Costretta da un incidente ad abbandonare la carriera pianistica e trasferitasi in Francia con suo marito, pope ortodosso, Nana si dedica comunque al suo strumento componendo. La sua occupazione principale, però, è la direzione di due cori: uno, il San Simeone, esclusivamente liturgico, l’altro, Harmonie Georgienne, dedicato alla polifonia tradizionale. Con loro Nana ha inciso tre cd che hanno ottenuto successo internazionale. Ciò che preme di più alla Peradze, tuttavia, è un altro tipo di successo: «Un coro liturgico – spiega – è una parte del mondo spirituale visibile sulla terra, che partecipa al coro invisibile e universale in cui uomini ed angeli insieme glorificano il Signore. La bellezza del canto sacro trasmette la preghiera, che è uno slancio sostenuto dalla grazia di Dio per elevarci a Sé. Il canto eleva a Dio, esprimendo con la melodia e i testi sacri un contenuto teologico, che santifica e divinizza l’anima del cantore e quella degli ascoltatori. Inoltre crea unità coinvolgendo nella bellezza teologica del canto sacro, radicato nella preghiera di lode o di pentimento».

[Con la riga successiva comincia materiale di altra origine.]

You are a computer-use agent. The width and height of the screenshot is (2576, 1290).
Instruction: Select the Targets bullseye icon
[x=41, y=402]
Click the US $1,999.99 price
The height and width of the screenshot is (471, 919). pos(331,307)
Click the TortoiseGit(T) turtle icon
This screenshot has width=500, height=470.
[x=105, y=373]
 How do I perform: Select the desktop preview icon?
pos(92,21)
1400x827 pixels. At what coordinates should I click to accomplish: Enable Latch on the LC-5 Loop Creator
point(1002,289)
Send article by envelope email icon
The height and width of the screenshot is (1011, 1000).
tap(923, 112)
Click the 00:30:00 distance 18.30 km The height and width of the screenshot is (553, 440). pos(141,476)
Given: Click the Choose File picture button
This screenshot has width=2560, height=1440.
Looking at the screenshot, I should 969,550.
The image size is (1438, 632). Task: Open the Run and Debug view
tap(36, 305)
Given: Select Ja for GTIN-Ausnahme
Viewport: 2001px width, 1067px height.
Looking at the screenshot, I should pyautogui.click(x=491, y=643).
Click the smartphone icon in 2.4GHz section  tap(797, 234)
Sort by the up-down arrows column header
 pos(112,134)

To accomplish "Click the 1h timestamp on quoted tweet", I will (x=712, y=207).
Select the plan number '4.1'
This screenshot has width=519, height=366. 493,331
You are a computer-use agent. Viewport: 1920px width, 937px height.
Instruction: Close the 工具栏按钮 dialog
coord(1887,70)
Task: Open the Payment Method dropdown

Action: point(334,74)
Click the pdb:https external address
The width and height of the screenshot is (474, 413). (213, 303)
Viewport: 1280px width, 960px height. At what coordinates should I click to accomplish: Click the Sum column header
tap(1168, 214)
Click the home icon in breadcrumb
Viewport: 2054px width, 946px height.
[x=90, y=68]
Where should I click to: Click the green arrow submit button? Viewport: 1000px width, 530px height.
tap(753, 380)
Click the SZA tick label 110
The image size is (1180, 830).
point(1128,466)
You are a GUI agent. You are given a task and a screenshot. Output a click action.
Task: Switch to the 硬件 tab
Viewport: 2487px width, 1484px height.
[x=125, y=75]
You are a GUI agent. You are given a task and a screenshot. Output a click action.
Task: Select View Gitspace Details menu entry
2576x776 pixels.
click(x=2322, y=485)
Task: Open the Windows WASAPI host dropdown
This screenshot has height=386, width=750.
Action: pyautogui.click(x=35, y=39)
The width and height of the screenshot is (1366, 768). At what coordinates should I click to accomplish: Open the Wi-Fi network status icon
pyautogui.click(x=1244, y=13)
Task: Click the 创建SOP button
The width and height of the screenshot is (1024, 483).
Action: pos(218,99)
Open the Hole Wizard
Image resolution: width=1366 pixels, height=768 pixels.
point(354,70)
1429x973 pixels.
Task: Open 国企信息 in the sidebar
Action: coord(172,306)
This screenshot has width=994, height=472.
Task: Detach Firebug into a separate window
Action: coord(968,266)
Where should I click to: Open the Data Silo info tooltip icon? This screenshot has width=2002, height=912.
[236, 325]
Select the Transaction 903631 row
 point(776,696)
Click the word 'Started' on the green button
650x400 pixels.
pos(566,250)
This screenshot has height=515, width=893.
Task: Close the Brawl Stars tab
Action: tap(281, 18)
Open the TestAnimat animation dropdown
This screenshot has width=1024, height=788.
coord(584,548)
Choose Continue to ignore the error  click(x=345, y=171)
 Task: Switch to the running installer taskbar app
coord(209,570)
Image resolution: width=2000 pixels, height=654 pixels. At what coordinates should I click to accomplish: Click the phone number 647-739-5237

L’esperienza corale diviene così per lei stessa un cammino spirituale: «Ho l’impressione che quando morirò continuerò a cantare! Dare vita ai canti liturgici è un grande onore: ascoltarli calma lo spirito e incoraggia a pregare, vedendo la vita con occhi diversi; talora, inoltre, affiorano delle lacrime, segno di un pentimento necessario per avvicinarsi degnamente e gioiosamente ai santi misteri». In un canto come il Cherubikon, in cui l’assemblea misticamente simboleggia i cherubini, «i fedeli entrano nel cuore del mistero eucaristico. Cantando e pregando, l’anima riceve da Dio la grazia che dona la pace, e si purifica per entrare in comunione con Lui nella presenza reale di Cristo. Oggi il mondo ha bisogno di pace come non mai, ma quella terrena nasce da quella spirituale, dono dello Spirito Santo e frutto della comunione e del pentimento». Tramite la musica, inoltre, la Peradze scorge un cammino di unità fra le Chiese cristiane: «Certo, la differenza dogmatica fra Oriente e Occidente non va sottovalutata. Ma non si può neanche dimenticare il tempo in cui tutta la cristianità confessava la stessa fede, espressa nell’arte sacra. Il canto gregoriano è nato in quel periodo: sono canti meravigliosi, che sono perfettamente “ortodossi” nel senso etimologico del termine, come anche quelli di Ildegarda di Bingen, che sono stati per me una grande scoperta. Ciò che conta è la fede universale e immutata della Chiesa, che si esprime nel canto gregoriano, in quello georgiano e in quello bizantino: l’unità spirituale di questi canti è data dallo spirito con cui sono eseguiti».